►

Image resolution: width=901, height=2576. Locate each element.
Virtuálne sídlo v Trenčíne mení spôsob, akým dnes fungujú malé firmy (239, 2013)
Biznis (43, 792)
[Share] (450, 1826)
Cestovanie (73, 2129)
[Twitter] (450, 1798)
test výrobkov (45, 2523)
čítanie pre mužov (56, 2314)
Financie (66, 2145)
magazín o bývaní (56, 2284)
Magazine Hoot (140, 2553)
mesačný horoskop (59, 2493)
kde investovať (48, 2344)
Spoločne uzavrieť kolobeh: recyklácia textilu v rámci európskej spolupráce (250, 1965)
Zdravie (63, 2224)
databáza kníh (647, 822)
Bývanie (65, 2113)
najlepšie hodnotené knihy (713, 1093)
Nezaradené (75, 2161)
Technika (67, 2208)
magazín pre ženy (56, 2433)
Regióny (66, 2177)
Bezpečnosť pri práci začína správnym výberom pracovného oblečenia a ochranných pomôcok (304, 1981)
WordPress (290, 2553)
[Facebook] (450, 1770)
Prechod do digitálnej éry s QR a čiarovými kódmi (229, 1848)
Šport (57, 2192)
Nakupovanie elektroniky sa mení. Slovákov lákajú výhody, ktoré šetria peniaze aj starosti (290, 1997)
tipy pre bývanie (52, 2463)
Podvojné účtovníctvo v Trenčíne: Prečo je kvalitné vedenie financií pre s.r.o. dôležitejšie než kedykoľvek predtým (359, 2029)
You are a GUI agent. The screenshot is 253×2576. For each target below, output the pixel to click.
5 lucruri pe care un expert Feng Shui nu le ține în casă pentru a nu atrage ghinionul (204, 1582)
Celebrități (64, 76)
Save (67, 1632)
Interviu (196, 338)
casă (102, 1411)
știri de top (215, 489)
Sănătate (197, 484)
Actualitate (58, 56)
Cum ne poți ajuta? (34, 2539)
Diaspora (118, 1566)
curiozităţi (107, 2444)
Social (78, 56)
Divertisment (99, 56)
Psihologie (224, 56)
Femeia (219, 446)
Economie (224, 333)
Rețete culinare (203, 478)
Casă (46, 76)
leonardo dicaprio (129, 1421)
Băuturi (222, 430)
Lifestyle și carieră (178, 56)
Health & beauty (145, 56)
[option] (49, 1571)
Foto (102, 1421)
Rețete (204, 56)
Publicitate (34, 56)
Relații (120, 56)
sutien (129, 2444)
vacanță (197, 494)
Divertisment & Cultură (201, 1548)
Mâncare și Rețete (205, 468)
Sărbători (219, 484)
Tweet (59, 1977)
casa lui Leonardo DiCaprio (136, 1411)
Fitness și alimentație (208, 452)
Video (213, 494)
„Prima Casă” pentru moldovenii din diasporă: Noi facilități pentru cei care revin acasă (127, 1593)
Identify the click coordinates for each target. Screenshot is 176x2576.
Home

◄
►

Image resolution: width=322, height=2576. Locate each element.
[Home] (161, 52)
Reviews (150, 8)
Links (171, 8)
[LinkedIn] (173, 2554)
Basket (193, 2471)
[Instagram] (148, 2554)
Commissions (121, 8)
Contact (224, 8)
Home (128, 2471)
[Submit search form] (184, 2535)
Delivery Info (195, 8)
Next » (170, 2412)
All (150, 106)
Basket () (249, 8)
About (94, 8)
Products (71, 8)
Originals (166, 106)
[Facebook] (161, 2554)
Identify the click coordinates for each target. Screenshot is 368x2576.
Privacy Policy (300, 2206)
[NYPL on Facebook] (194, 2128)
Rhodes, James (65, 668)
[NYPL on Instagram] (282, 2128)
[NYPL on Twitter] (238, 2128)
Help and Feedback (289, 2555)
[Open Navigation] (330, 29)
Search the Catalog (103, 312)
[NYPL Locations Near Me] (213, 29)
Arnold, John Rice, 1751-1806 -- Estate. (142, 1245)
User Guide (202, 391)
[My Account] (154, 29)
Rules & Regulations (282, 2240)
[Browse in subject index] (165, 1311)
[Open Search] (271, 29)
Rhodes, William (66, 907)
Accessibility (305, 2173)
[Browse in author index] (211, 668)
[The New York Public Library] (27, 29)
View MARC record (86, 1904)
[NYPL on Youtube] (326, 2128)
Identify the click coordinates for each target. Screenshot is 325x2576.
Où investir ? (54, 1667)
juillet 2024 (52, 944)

◄

Directions: Go through the material above and output exactly the lines from the one containing "Relații (120, 56)" through the one containing "Video (213, 494)".

Solution:
Relații (120, 56)
sutien (129, 2444)
vacanță (197, 494)
Divertisment & Cultură (201, 1548)
Mâncare și Rețete (205, 468)
Sărbători (219, 484)
Tweet (59, 1977)
casa lui Leonardo DiCaprio (136, 1411)
Fitness și alimentație (208, 452)
Video (213, 494)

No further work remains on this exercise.